23. A processor according to any of claims 18-21, wherein the fifth bit width is 256 bits and the fourth bit width between the second bit width and the fifth bit width is 128 bits.

24. A processor according to any one of claims 13-23, further comprising:

the instruction issuing module is used for issuing the micro-operation obtained by decoding by the instruction decoding module to the execution unit;

and the execution unit is used for executing the micro-operation.

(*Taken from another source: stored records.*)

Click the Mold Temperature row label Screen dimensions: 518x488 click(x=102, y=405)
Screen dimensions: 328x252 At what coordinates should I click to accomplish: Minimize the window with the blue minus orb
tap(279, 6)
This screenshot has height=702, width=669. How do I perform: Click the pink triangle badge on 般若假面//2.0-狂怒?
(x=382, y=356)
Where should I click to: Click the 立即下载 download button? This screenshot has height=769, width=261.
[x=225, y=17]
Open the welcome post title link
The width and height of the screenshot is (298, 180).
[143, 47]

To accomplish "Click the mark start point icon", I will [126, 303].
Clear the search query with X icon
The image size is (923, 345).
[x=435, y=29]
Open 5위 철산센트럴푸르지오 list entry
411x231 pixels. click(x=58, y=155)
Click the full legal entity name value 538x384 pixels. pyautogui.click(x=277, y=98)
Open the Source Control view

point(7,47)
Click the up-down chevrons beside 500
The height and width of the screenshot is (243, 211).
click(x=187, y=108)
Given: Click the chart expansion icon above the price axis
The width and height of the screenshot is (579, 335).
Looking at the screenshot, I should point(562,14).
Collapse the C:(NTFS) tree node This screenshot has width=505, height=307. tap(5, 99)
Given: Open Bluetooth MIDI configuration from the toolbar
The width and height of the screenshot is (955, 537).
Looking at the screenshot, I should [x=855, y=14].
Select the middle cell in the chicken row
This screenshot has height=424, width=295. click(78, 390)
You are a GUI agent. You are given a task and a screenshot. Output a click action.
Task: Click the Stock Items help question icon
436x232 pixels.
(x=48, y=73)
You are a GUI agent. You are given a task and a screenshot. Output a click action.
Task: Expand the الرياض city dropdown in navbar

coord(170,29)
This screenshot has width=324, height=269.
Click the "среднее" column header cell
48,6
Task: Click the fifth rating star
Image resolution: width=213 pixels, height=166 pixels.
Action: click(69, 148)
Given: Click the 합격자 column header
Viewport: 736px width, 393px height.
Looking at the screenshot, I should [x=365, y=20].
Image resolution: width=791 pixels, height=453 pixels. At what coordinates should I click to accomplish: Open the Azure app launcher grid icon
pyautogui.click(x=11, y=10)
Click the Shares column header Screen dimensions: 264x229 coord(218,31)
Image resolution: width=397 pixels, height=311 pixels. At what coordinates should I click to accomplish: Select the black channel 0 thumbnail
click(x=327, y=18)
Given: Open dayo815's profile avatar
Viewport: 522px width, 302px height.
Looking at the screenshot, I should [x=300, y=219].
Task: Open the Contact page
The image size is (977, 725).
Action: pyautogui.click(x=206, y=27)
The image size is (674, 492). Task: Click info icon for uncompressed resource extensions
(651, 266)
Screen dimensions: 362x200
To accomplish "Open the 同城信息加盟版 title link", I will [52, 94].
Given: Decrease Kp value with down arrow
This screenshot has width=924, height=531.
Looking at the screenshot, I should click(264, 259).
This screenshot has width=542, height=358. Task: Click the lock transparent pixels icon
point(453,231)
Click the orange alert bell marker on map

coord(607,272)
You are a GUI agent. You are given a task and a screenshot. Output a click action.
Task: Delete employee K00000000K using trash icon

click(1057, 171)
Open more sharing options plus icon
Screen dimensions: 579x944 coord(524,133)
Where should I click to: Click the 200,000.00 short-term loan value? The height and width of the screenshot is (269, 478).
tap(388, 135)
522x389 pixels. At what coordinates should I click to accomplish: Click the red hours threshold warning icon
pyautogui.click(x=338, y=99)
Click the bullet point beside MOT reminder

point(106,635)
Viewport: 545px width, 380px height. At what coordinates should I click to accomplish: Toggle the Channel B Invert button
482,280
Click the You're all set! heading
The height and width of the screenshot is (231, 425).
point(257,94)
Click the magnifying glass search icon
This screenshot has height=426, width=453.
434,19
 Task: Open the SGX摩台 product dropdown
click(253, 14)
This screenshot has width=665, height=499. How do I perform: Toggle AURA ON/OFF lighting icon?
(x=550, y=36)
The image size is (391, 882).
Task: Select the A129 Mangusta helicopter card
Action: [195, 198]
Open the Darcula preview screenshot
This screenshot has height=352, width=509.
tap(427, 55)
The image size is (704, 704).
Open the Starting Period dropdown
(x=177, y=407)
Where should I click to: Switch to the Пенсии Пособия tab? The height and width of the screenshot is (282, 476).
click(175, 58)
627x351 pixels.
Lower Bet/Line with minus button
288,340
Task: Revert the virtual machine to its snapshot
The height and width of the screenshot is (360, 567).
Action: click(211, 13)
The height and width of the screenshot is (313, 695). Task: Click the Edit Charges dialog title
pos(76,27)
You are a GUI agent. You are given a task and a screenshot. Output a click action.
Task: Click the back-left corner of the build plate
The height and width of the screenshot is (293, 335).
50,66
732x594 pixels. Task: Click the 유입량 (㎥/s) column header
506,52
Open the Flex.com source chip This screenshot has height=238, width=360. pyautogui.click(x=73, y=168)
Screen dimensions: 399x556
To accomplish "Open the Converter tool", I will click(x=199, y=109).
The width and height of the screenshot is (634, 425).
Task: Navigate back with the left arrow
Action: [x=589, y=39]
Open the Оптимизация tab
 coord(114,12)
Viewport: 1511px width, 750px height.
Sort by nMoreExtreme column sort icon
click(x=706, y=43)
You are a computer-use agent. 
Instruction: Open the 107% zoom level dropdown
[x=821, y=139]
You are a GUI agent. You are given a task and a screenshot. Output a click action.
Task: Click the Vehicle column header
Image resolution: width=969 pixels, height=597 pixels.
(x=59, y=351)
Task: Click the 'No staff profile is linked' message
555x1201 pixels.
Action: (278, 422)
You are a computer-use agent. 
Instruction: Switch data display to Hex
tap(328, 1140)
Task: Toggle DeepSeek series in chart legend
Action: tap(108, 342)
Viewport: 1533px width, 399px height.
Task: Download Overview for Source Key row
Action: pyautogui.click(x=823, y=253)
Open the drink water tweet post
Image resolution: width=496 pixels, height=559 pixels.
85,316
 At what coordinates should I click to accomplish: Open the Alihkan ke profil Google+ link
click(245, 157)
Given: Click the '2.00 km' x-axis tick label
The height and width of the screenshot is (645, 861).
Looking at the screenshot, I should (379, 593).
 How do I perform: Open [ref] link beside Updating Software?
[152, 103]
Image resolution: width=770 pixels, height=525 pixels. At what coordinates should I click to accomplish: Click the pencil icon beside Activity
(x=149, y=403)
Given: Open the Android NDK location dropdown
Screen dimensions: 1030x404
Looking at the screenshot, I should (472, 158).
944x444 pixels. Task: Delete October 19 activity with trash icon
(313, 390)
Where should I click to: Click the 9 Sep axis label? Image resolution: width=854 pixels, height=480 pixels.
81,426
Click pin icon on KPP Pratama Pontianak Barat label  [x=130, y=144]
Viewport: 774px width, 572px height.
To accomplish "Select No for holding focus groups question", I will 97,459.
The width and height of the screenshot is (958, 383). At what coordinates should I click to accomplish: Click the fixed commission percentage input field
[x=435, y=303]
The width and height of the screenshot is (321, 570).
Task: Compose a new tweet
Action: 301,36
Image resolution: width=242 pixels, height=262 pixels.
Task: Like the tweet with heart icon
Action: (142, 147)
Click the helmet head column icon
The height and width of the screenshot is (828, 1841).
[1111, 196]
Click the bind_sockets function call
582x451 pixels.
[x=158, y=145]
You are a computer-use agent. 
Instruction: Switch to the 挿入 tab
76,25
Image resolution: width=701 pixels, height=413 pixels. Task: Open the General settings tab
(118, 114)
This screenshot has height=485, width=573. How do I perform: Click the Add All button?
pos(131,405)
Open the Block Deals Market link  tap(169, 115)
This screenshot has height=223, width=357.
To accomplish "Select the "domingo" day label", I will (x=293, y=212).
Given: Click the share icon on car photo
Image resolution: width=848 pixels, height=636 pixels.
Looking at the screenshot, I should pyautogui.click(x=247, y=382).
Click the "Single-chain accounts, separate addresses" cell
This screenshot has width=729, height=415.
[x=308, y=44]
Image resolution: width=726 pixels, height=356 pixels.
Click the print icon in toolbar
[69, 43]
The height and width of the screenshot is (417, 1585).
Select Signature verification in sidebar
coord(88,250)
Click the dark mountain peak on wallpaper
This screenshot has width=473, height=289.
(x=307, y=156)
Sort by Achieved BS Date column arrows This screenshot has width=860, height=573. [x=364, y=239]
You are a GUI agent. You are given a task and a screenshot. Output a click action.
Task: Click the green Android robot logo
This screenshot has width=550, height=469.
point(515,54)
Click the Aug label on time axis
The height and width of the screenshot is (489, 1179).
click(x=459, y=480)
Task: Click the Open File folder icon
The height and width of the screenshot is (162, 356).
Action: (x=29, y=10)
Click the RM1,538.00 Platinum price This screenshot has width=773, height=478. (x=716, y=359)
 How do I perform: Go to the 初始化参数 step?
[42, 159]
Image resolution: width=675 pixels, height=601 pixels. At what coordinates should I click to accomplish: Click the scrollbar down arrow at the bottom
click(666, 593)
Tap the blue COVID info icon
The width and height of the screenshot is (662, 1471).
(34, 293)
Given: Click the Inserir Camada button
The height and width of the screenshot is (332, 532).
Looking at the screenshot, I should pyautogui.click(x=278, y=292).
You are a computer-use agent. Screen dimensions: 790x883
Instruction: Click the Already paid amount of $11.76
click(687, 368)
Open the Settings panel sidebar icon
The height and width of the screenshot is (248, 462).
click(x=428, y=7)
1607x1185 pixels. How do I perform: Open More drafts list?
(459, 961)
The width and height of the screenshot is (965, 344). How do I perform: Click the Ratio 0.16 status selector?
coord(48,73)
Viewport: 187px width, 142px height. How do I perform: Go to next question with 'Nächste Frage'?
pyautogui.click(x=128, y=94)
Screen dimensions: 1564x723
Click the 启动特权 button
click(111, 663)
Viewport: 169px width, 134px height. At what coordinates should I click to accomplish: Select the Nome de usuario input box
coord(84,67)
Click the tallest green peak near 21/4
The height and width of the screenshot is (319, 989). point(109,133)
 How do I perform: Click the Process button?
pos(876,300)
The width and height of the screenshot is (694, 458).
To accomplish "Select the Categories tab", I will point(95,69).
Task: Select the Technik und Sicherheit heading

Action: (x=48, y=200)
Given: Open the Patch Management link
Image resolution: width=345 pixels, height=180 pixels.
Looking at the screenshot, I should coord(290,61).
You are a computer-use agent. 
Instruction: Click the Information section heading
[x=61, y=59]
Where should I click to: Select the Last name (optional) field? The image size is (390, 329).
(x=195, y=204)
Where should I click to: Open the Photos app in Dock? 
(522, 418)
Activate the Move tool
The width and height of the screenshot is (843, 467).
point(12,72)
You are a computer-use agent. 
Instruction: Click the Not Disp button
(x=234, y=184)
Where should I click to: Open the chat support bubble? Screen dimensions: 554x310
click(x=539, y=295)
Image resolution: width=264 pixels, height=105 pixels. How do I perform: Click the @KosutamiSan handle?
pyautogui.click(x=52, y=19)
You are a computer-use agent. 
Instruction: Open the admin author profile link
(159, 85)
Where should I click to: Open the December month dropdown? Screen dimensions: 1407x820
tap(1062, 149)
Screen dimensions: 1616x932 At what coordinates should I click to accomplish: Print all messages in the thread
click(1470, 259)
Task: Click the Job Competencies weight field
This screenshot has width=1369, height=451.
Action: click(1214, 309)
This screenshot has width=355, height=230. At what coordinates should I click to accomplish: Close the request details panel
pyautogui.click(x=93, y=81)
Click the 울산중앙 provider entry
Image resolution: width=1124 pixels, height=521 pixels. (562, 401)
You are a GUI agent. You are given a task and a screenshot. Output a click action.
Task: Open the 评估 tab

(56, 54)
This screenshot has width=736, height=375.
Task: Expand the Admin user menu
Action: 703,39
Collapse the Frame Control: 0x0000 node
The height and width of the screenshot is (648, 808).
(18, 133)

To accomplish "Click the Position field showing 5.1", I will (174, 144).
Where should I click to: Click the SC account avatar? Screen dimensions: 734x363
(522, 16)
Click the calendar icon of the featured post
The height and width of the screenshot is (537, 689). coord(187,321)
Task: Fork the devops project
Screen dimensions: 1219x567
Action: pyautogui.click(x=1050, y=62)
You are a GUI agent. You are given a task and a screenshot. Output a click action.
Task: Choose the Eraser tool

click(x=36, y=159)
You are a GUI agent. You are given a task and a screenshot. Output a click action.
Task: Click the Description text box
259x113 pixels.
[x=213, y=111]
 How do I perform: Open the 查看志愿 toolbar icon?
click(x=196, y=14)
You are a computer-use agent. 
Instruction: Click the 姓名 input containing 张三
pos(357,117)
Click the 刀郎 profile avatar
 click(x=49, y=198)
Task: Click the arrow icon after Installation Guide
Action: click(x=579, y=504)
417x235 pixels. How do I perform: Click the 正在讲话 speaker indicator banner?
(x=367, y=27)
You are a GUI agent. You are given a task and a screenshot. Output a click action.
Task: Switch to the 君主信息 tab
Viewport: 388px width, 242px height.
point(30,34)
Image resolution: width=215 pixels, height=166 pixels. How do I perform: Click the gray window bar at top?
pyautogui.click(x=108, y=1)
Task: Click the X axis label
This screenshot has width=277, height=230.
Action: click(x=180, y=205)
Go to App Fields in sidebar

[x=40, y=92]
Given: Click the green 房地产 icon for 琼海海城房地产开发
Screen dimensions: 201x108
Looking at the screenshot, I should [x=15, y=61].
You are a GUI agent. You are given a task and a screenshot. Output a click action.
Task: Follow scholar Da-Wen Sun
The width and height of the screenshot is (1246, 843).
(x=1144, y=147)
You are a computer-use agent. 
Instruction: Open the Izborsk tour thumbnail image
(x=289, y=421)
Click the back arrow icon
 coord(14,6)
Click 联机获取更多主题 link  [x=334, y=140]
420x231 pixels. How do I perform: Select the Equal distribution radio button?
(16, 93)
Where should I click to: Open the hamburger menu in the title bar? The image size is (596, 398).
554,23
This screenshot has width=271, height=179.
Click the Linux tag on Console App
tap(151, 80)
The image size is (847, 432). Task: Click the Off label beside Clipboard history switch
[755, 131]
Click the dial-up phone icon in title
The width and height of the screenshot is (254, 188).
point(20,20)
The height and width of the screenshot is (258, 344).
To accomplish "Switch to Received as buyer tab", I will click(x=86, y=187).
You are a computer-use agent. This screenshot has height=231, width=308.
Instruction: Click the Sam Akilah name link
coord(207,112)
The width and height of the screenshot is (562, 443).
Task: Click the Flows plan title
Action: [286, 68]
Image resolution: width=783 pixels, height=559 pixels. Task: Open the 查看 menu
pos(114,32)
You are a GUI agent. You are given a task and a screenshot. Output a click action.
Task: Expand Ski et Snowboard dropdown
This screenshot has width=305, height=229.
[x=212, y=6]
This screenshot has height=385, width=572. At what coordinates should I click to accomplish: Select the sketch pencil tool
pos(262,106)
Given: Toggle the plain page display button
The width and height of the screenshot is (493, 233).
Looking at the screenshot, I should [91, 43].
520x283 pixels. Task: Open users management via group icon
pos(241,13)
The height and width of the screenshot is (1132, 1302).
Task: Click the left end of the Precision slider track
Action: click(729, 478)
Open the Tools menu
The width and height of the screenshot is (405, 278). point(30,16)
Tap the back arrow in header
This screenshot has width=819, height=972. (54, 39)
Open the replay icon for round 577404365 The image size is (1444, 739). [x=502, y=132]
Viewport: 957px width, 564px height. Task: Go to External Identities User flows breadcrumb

25. The processor of claim 24, wherein the execution unit comprises a floating point arithmetic unit; the floating point arithmetic unit includes:

the scheduling unit is used for scheduling the micro-operation to an operation unit in the floating point operation unit;

a mask arithmetic logic unit for processing a mask operation of the micro-operation; the data bit width of the mask arithmetic logic unit is the first bit width;

Vector arithmetic logic unit for processing the vector operation of micro-operation; the mask arithmetic logic unit and the vector arithmetic logic unit belong to an arithmetic unit inside a floating point arithmetic unit;

The processor further includes:

A mask physical register for storing mask data of a mask operation; the bit width of the read-write data of the mask physical register is the first bit width;

and the vector physical register is used for storing a source operand and a destination operand of the vector operation.

26. A chip comprising the processor of any one of claims 13-25.

27. An electronic device comprising a processor according to any of claims 13-25, or a chip according to claim 26.